**Instructions to follow**
Reproduce the data verbatim from the line with "What do you see at coordinates (10, 99)" to the line with "contact-us-link: Contact Us is", including both of those lines.

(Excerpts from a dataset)
=== Section Start ===

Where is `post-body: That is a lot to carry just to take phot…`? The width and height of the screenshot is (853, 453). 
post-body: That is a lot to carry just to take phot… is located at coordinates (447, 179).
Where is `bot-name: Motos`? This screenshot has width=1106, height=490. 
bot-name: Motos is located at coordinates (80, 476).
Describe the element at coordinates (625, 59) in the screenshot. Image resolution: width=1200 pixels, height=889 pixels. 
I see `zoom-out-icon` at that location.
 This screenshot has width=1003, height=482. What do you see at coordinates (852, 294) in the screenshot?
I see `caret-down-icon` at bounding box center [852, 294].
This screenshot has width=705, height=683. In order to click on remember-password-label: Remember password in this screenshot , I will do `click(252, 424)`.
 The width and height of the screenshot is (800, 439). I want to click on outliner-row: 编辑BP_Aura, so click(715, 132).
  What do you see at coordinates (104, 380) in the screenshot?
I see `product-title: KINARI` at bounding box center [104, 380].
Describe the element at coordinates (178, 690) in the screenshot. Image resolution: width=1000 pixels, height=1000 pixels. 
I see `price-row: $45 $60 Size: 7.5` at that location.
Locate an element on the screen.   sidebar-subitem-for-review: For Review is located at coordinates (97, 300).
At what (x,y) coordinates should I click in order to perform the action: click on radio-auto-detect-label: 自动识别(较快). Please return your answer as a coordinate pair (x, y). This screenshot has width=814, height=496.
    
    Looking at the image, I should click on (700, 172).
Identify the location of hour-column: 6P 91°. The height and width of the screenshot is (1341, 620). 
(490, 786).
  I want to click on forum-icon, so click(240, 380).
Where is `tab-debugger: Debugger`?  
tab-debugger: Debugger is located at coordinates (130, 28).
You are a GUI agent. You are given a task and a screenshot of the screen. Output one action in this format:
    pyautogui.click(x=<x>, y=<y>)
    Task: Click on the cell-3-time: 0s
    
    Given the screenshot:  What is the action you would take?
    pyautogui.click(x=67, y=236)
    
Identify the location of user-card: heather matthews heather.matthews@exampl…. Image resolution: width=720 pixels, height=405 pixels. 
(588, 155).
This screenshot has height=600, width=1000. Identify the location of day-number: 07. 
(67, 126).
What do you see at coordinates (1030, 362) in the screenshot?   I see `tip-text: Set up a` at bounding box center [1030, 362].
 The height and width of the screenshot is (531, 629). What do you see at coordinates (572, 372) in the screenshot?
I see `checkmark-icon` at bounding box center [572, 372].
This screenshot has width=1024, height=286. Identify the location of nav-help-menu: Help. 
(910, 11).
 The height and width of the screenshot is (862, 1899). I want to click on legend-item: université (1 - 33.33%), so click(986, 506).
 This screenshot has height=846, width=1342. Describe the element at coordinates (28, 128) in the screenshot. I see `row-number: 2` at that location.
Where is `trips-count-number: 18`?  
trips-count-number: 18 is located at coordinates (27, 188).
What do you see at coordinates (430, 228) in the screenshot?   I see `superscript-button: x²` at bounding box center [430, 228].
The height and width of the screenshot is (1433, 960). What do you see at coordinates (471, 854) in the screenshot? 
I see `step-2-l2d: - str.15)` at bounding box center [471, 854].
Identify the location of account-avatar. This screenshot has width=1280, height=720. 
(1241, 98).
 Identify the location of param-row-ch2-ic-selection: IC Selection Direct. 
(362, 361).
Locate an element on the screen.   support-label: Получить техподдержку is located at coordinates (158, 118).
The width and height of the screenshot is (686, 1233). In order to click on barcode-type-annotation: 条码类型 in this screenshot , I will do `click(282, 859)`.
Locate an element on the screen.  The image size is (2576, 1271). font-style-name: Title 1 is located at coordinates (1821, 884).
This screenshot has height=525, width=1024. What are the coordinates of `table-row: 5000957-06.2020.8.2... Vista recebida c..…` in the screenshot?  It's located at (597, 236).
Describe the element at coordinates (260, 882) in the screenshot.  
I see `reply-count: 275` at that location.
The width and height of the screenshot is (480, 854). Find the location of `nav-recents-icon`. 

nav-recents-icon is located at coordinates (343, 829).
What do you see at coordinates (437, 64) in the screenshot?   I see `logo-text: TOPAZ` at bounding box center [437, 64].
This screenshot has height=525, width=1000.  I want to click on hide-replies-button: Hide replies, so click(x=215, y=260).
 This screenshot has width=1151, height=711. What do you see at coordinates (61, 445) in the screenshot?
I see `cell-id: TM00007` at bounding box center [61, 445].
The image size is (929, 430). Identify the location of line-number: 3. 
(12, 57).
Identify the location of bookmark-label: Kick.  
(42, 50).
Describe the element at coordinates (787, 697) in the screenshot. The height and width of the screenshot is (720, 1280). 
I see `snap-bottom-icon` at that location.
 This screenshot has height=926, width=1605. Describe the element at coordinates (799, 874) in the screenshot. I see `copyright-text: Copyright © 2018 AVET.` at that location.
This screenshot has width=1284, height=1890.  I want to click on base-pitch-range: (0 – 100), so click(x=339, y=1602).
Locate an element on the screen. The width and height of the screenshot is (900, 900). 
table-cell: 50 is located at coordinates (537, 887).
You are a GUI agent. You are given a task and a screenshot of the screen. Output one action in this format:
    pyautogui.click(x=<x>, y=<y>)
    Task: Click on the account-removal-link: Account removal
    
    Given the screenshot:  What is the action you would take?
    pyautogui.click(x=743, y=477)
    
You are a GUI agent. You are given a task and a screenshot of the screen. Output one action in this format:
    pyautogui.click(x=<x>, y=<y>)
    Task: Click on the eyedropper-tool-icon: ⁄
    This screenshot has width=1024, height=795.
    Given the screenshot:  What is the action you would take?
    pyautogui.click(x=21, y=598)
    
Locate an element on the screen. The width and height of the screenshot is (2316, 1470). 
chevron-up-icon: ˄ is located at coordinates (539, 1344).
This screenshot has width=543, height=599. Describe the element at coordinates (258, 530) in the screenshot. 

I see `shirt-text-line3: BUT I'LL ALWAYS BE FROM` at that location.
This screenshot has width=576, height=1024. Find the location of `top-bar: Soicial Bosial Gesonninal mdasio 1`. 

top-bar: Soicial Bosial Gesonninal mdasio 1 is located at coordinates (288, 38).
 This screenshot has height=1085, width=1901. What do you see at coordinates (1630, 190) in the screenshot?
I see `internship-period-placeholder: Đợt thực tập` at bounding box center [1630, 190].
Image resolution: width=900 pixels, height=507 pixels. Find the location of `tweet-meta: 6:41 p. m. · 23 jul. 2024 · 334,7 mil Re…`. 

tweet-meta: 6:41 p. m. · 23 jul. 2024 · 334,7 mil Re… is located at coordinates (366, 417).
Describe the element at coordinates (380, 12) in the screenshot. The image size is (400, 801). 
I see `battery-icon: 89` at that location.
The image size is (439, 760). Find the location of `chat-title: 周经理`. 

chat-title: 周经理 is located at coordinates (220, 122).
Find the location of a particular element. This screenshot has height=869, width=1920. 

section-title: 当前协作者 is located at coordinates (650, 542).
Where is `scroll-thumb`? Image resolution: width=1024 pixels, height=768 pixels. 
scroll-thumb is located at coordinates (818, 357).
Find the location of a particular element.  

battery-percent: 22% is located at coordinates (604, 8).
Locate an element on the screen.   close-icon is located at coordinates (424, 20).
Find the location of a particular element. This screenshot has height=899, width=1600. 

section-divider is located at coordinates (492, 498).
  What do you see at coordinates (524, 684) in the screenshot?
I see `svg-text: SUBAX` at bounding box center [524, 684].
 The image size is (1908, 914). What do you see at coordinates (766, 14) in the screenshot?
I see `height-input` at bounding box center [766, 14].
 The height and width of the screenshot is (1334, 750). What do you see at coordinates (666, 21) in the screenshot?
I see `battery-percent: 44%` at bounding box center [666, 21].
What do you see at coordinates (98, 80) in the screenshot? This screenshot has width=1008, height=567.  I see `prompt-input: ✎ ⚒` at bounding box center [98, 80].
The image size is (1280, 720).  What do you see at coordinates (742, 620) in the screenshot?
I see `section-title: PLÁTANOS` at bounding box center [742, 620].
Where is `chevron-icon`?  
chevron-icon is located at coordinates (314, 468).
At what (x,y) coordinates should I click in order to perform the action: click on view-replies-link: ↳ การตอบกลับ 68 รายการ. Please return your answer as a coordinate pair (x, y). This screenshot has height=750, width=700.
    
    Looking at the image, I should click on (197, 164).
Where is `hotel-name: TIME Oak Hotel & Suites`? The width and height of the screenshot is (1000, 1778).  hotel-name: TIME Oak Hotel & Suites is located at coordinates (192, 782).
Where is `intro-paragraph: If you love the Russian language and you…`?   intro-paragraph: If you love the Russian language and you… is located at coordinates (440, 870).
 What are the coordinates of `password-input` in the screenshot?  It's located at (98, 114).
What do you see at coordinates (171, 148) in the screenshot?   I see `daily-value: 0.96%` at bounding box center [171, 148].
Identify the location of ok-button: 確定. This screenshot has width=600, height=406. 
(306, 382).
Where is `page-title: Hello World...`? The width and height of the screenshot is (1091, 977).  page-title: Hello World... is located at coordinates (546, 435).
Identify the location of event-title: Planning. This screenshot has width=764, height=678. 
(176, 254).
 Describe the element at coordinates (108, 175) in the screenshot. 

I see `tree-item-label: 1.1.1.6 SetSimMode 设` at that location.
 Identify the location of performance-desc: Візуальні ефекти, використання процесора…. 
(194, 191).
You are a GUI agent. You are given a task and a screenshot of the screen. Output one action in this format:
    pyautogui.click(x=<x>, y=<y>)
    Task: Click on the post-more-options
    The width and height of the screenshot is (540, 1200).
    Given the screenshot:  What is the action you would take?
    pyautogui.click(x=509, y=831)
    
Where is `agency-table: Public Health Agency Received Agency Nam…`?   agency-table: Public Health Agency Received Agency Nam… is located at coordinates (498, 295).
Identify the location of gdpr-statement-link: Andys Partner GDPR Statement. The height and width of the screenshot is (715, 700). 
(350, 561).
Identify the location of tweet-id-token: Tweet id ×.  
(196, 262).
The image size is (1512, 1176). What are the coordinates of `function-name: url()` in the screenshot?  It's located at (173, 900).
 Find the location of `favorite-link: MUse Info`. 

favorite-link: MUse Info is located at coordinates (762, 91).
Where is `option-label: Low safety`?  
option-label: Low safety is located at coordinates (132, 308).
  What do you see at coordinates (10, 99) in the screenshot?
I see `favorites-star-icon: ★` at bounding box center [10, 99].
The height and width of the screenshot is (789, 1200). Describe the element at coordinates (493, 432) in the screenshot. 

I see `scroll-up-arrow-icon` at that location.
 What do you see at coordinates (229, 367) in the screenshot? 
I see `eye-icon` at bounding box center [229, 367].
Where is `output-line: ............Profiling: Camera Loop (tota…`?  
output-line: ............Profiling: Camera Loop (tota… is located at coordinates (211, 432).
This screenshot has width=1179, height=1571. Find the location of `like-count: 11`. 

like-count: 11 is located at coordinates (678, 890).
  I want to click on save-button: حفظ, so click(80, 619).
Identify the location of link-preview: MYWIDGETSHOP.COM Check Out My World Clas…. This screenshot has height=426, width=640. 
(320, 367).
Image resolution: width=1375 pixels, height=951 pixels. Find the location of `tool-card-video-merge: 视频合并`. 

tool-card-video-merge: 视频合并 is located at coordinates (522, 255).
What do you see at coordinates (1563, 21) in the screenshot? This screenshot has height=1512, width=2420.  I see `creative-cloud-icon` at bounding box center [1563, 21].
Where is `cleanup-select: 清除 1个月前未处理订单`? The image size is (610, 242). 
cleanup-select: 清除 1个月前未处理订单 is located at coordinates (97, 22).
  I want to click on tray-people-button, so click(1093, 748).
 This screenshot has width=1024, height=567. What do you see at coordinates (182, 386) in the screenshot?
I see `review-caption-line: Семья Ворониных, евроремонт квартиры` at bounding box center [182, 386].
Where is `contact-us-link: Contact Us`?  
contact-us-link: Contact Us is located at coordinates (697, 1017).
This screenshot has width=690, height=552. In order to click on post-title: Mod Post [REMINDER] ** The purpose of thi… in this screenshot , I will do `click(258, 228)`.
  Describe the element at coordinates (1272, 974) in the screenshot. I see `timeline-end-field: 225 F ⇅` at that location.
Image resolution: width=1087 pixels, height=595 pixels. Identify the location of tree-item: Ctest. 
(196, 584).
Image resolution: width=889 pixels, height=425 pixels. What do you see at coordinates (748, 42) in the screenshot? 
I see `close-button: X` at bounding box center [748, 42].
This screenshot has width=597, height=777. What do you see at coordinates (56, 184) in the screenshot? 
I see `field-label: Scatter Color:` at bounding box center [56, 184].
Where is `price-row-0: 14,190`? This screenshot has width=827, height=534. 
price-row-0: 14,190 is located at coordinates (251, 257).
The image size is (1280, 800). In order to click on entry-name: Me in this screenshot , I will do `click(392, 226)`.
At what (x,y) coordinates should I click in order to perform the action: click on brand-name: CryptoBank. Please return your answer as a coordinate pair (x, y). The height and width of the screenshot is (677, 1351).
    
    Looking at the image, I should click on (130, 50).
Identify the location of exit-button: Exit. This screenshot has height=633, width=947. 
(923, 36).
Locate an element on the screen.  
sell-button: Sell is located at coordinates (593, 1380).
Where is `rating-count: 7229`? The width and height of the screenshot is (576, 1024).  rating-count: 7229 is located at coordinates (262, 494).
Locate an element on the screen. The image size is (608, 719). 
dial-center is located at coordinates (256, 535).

=== Section End ===

**Result for this task**
  What do you see at coordinates (10, 99) in the screenshot?
I see `favorites-star-icon: ★` at bounding box center [10, 99].
The height and width of the screenshot is (789, 1200). Describe the element at coordinates (493, 432) in the screenshot. 

I see `scroll-up-arrow-icon` at that location.
 What do you see at coordinates (229, 367) in the screenshot? 
I see `eye-icon` at bounding box center [229, 367].
Where is `output-line: ............Profiling: Camera Loop (tota…`?  
output-line: ............Profiling: Camera Loop (tota… is located at coordinates (211, 432).
This screenshot has width=1179, height=1571. Find the location of `like-count: 11`. 

like-count: 11 is located at coordinates (678, 890).
  I want to click on save-button: حفظ, so click(80, 619).
Identify the location of link-preview: MYWIDGETSHOP.COM Check Out My World Clas…. This screenshot has height=426, width=640. 
(320, 367).
Image resolution: width=1375 pixels, height=951 pixels. Find the location of `tool-card-video-merge: 视频合并`. 

tool-card-video-merge: 视频合并 is located at coordinates (522, 255).
What do you see at coordinates (1563, 21) in the screenshot? This screenshot has height=1512, width=2420.  I see `creative-cloud-icon` at bounding box center [1563, 21].
Where is `cleanup-select: 清除 1个月前未处理订单`? The image size is (610, 242). 
cleanup-select: 清除 1个月前未处理订单 is located at coordinates (97, 22).
  I want to click on tray-people-button, so click(1093, 748).
 This screenshot has width=1024, height=567. What do you see at coordinates (182, 386) in the screenshot?
I see `review-caption-line: Семья Ворониных, евроремонт квартиры` at bounding box center [182, 386].
Where is `contact-us-link: Contact Us`?  
contact-us-link: Contact Us is located at coordinates (697, 1017).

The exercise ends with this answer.